====== EXERCISE INPUTS

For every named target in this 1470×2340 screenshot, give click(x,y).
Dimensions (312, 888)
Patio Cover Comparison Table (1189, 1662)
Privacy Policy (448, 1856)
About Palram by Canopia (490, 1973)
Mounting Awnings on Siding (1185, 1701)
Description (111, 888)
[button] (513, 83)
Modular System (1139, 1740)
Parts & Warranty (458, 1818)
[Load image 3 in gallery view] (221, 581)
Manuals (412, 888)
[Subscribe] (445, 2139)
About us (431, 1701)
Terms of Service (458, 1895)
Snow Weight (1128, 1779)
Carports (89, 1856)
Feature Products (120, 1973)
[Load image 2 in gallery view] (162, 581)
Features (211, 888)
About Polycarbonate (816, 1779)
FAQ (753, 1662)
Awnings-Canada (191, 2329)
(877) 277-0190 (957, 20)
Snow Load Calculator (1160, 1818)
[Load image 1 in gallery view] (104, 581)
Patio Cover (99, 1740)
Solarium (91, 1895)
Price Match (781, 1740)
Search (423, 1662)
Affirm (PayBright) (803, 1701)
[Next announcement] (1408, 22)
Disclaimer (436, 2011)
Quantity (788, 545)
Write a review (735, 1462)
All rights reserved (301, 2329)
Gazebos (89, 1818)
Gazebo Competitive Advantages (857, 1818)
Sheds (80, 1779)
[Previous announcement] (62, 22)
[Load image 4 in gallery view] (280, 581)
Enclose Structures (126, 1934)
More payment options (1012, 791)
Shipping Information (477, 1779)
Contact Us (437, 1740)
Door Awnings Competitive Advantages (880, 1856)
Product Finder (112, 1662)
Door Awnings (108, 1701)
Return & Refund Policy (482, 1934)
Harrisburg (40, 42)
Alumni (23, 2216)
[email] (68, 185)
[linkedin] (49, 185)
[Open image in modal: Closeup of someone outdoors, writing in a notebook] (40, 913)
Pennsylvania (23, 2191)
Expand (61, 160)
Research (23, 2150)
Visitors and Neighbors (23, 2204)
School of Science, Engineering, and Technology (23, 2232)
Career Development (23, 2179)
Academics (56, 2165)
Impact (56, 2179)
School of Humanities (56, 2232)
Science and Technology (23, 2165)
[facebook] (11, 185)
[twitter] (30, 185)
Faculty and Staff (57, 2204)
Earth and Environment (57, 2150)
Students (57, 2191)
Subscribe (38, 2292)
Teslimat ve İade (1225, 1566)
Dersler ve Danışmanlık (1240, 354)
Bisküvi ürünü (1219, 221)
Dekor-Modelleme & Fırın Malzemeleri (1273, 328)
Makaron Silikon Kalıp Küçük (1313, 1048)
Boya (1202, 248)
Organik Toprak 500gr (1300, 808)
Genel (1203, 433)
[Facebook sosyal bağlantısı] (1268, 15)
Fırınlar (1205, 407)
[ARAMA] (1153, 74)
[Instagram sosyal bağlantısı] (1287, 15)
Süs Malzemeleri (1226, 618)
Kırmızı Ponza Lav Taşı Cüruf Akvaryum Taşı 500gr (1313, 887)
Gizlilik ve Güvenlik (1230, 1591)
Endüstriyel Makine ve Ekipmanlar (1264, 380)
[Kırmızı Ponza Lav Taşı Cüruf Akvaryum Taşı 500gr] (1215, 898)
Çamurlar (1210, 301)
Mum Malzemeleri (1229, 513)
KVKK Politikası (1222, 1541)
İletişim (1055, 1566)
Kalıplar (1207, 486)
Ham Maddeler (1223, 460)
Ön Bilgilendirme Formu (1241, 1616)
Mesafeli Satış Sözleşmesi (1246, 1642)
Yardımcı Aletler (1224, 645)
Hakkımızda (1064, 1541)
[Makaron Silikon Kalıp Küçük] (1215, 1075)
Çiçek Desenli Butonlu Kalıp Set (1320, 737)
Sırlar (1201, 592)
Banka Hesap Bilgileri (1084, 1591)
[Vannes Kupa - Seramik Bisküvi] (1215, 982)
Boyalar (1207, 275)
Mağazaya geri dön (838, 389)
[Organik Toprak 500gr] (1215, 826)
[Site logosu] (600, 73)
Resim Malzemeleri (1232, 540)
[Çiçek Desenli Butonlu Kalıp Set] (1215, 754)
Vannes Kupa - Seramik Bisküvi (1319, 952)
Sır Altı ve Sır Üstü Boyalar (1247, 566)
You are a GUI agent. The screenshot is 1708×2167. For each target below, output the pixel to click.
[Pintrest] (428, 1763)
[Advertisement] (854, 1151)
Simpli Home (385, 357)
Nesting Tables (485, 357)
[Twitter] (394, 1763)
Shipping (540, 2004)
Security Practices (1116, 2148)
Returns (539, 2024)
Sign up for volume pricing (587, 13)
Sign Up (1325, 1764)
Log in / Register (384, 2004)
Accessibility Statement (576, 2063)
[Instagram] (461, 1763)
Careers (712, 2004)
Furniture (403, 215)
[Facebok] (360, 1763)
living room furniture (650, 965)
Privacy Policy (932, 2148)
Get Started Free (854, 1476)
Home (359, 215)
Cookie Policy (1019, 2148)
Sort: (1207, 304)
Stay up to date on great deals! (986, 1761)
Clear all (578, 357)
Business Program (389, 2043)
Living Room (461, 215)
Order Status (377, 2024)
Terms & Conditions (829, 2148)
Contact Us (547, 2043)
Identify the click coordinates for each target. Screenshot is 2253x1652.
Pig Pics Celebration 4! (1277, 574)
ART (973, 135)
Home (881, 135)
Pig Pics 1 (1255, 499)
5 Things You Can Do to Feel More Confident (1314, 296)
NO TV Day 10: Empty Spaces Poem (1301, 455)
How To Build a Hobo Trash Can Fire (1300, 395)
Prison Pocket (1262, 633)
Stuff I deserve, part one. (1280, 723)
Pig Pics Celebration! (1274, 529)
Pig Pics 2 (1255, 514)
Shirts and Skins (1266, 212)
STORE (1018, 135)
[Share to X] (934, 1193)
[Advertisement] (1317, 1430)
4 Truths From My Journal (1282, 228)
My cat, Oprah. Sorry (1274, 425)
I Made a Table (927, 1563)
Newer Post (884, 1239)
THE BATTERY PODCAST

============

◆ **TASK OBJECTIVE**:
Copy, without any change, the lines from the one that contains "Living Room (461, 215)" to the final line of the entries above.

◆ **COMPLETED EXERCISE**:
Living Room (461, 215)
Order Status (377, 2024)
Terms & Conditions (829, 2148)
Contact Us (547, 2043)
Identify the click coordinates for each target. Screenshot is 2253x1652.
Pig Pics Celebration 4! (1277, 574)
ART (973, 135)
Home (881, 135)
Pig Pics 1 (1255, 499)
5 Things You Can Do to Feel More Confident (1314, 296)
NO TV Day 10: Empty Spaces Poem (1301, 455)
How To Build a Hobo Trash Can Fire (1300, 395)
Prison Pocket (1262, 633)
Stuff I deserve, part one. (1280, 723)
Pig Pics Celebration! (1274, 529)
Pig Pics 2 (1255, 514)
Shirts and Skins (1266, 212)
STORE (1018, 135)
[Share to X] (934, 1193)
[Advertisement] (1317, 1430)
4 Truths From My Journal (1282, 228)
My cat, Oprah. Sorry (1274, 425)
I Made a Table (927, 1563)
Newer Post (884, 1239)
THE BATTERY PODCAST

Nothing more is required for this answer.